The world’s top chess federation has ruled that transgender women cannot compete in its official events for females until an assessment of gender change is made by its officials.
The world’s top chess federation has ruled that transgender women cannot compete in its official events for females until an assessment of gender change is made by its officials.
Reading between the lines, I can kind of see this one. The point appears to be to correct for societal inequities in the space of chess. If you learned chess and came up as a masculine presenting individual, they believe that the environment was more advantageous to you, so transitioning later in life doesn't change that advantage.

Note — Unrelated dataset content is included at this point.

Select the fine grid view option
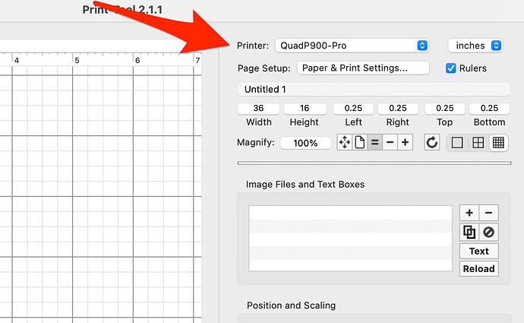 point(498,142)
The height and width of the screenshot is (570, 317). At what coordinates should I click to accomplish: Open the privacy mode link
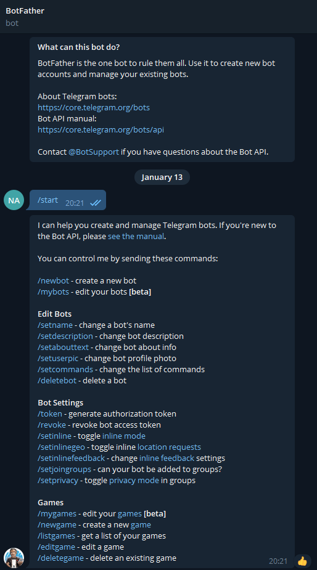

As people have already pointed out, this is clearly not an issue of the effects of testosterone on the body. So you are right in the sense that this policy can only be defensible on equity grounds.The overlooked issue with the argument that the organization is providing an equitable space for feminine presenting individuals coming up through a system that is overwhelmingly make dominated is that under the current policy, transmen are having their women's titles stripped from them unless they officially change their designations back to women. Only then, their awards would be restored. Suddenly presenting as male due to testosterone does not immediately negate the past experiences. If this policy is really about recognizing the challenges of climbing the ladder in chess as a feminine presenting individual, then these transmen who are also transitioning later in life should be allowed to keep their hard earned titles. Unfortunately, this policy is not actually about acknowledging the challenges of being a feminine presenting chess player. It smells like the organization wants to be able to claim they are acting equitably without thoroughly thinking about the logic of the policy. Whether people like the policy or not, or whether it is morally right or wrong is irrelevant. Well-crafted, consistent policy is much easier to defend. This policy is neither well thought out or consistent.
I did notice the invalidation of women's titles if you transitioned to male, but not if you transitioned to male. It seems like the general view is because the women's league is the easier league to achieve titles in, if you go to the "more competitive" league you then could game the system to "farm titles" or something if you transition and detransition.
The whole thing does seem a bit ridiculous as you mentioned based on my understanding of the system. The titles are clearly qualified as for a specific league, you don't lose junior league titles because you get older. Maybe this factors into elo calculations?
Either way, I appreciate the well written response. In my personal experience, the onus of trying to understand seemingly transphobic positions to potentially change them seems to fall on trans people, while allies seem more than happy to stick to the shouting and protesting. I had mentioned a point from a trans women who felt the discourse around pronouns was counter productive in her view, and someone immediately jumped to the defense of his partner who wasn't there before I could finish the sentence.